The digital revolution is largely an American tale. However, once upon a time, the United Kingdom also played a crucial role in the development of the PC industry, with several British firms leading the way in the digital realm. Ferranti introduced one of the first computers, while Sinclair launched the legendary ZX Spectrum. Over time, many of these firms faded into obscurity, causing the industry to wither. Only one company kept the UK tech on the map — ARM.

ARM started as Acorn Computers in 1970s Cambridge, UK. They made the iconic BBC Micro and later developed the groundbreaking Acorn RISC Machine (ARM) processor architecture. The new microprocessors business was spun off in 1990 as a separate company, ARM Holdings, in collaboration with Apple and VLSI Technology. The ARM architecture quickly established itself as a standard for mobile and embedded systems, dominating the smartphone and tablet markets.

Indeed, the emergence of ARM was the result of outstanding entrepreneurship. Yet, it is often overlooked that a precondition for its rise was the synergistic support of the government. Thanks to several policies and initiatives, the government took on a market-shaping role which created fertile ground for the blooming of digital innovation. First of all, Acorn Computers’ rise to fame is intimately tied to the BBC and its Computer Literacy Project, which selected the Acorn Proton, later renamed as BBC Micro, as the official computer for its educational programmes. This policy propelled demand for Acorn Computers as the BBC Micro became the computer of choice for schools and new users. Moreover, it boosted the microcomputer market by educating a burgeoning user base about the importance and utility of digital tools. While at the time the initiative was criticized as a way of “funding industry through the back door” (those were the early years of free market dogmatism), it is difficult to argue that ARM holdings would have come into existence without it.
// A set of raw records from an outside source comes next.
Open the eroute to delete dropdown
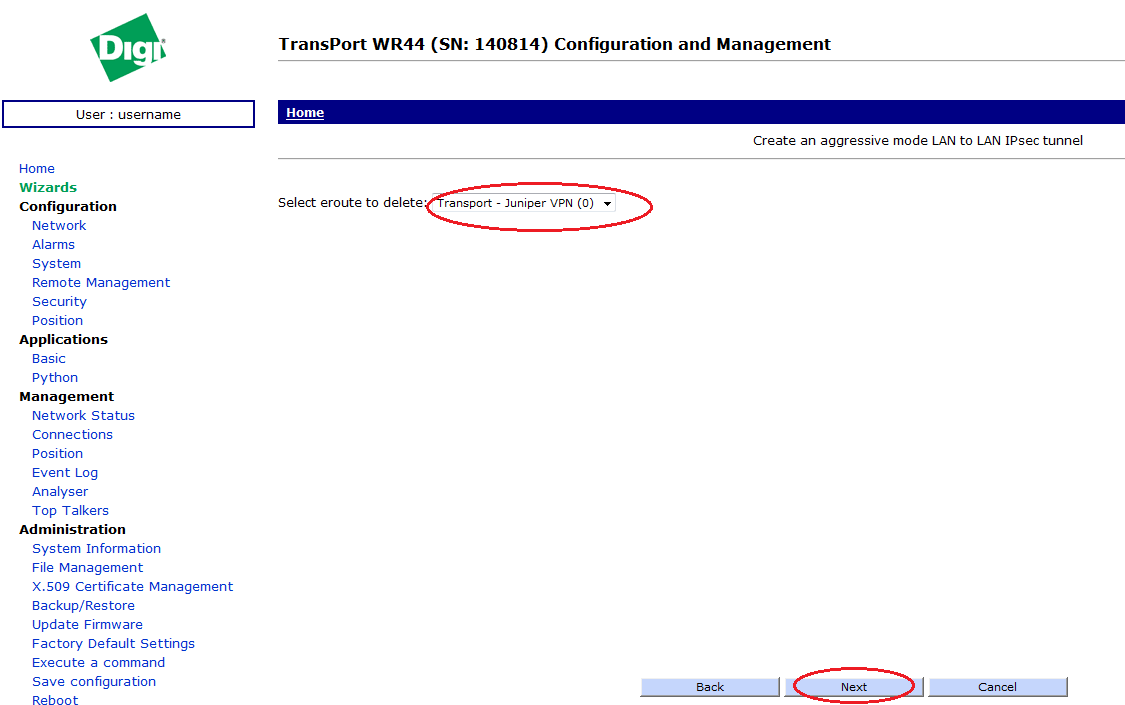 tap(523, 203)
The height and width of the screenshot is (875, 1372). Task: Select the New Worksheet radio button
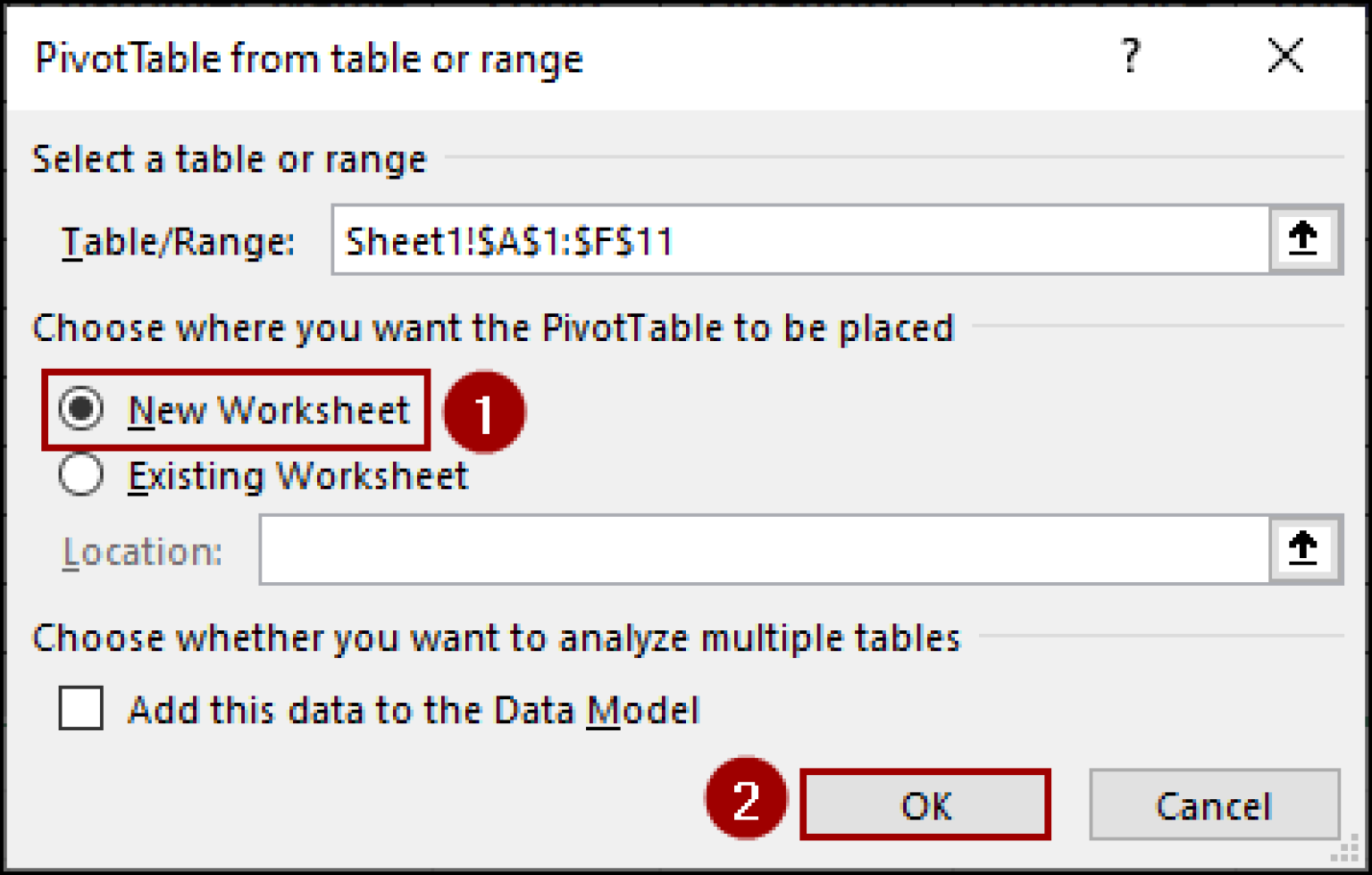pyautogui.click(x=80, y=411)
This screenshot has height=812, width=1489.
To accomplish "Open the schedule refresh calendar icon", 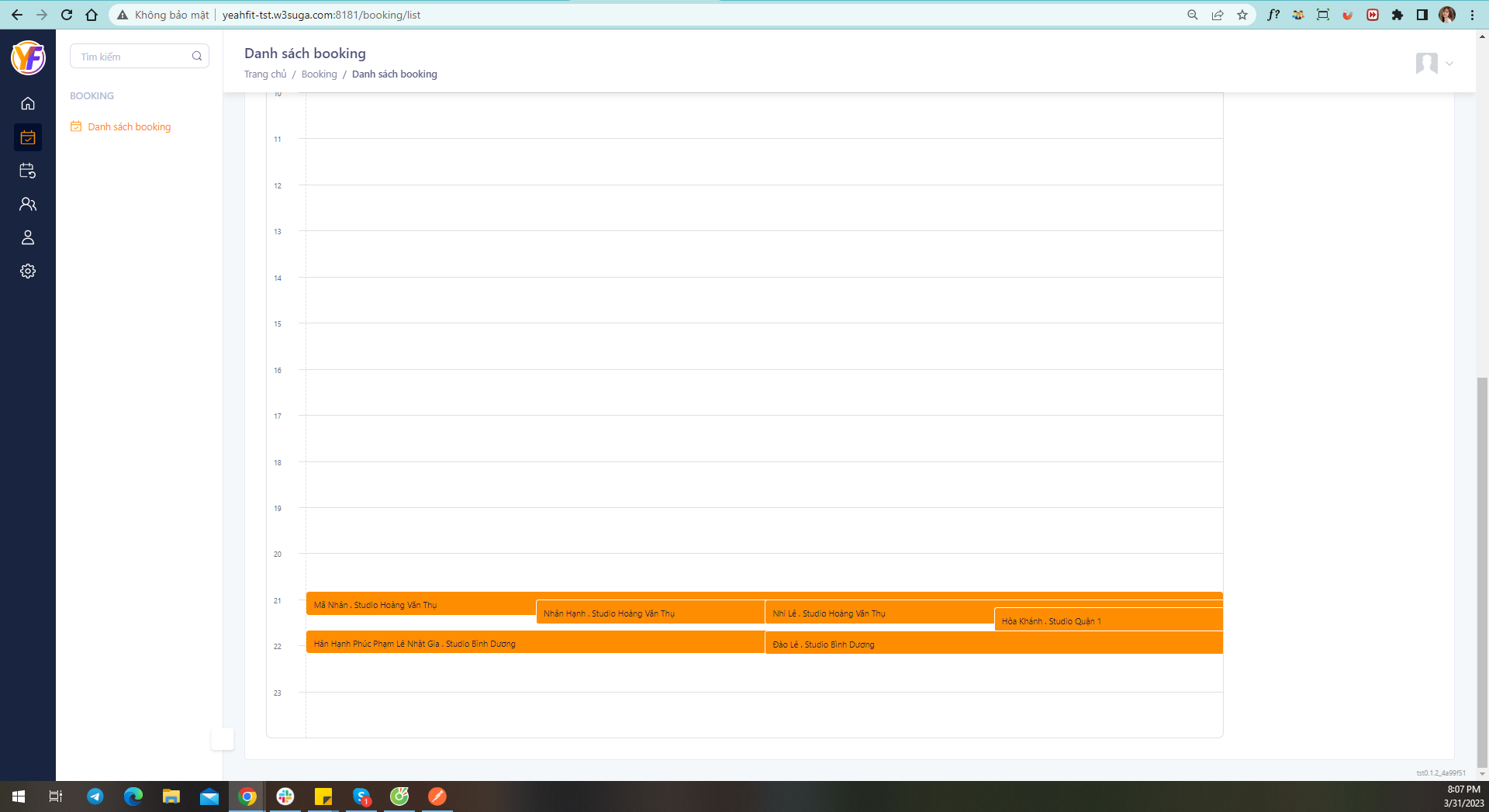I will (x=28, y=171).
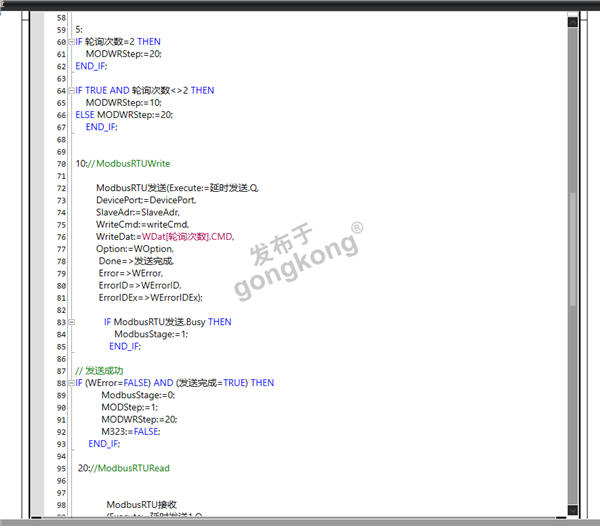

Secondly, the University of Cambridge guaranteed a supply of competences and expertise, constituting the bedrock of innovation. Hermann Hauser, one of the two founders of Acorn Computers, was a Ph.D. student there at the time. Sophie Wilson and Steve Furber, the key innovators behind both BBC Micro and the ARM 32-bit microprocessor, were also university recruits. Cambridge’s capacity to generate a skilled pool of innovators was the result of deliberate industrial policy aiming at strengthening universities’ innovative potential. In 1964 the Wilson government was elected under the promise of helping the UK harness the “white heat” of technology to spur economic growth and solve societal problems. Cambridge University, responsive to the policy initiative, started the development of a science park on a plot of land owned by Trinity College. A few decades later, the area known as Silicon Fen emerged: one of the most prominent innovation hubs in the world.

While these policy initiatives enabled the emergence of digital innovation, they tended to be piecemeal and short-lived, leading to a lack of a long-term, cohesive innovation strategy. The nascent computer industry, compared to traditional manufacturing, was characterized by more complex production processes, necessitating highly specific interactions between firms. This complex web of inter-firm relationships needed the support of a collaborative infrastructure system. While the US provided such government support under the guise of defence policy, the UK did not offer a systemic approach to innovation. For example, the partnership between the BBC and the computer industry, crucial for Acorn Computers’ initial growth, dissipated in the 1990s. Similarly, the government support for “white heat” innovation, pivotal in fostering early technological development, was withdrawn during the Margaret Thatcher era. As a consequence of these policy rollbacks, combined with the inherent complexities of the nascent computer industry, the 1990s saw the demise of most of the British technology firms. Acorn Computers too, facing supply chain disruptions and a lack of supporting ecosystems, ran into financial difficulties, only to be rescued by a timely acquisition by the Italian manufacturer Olivetti.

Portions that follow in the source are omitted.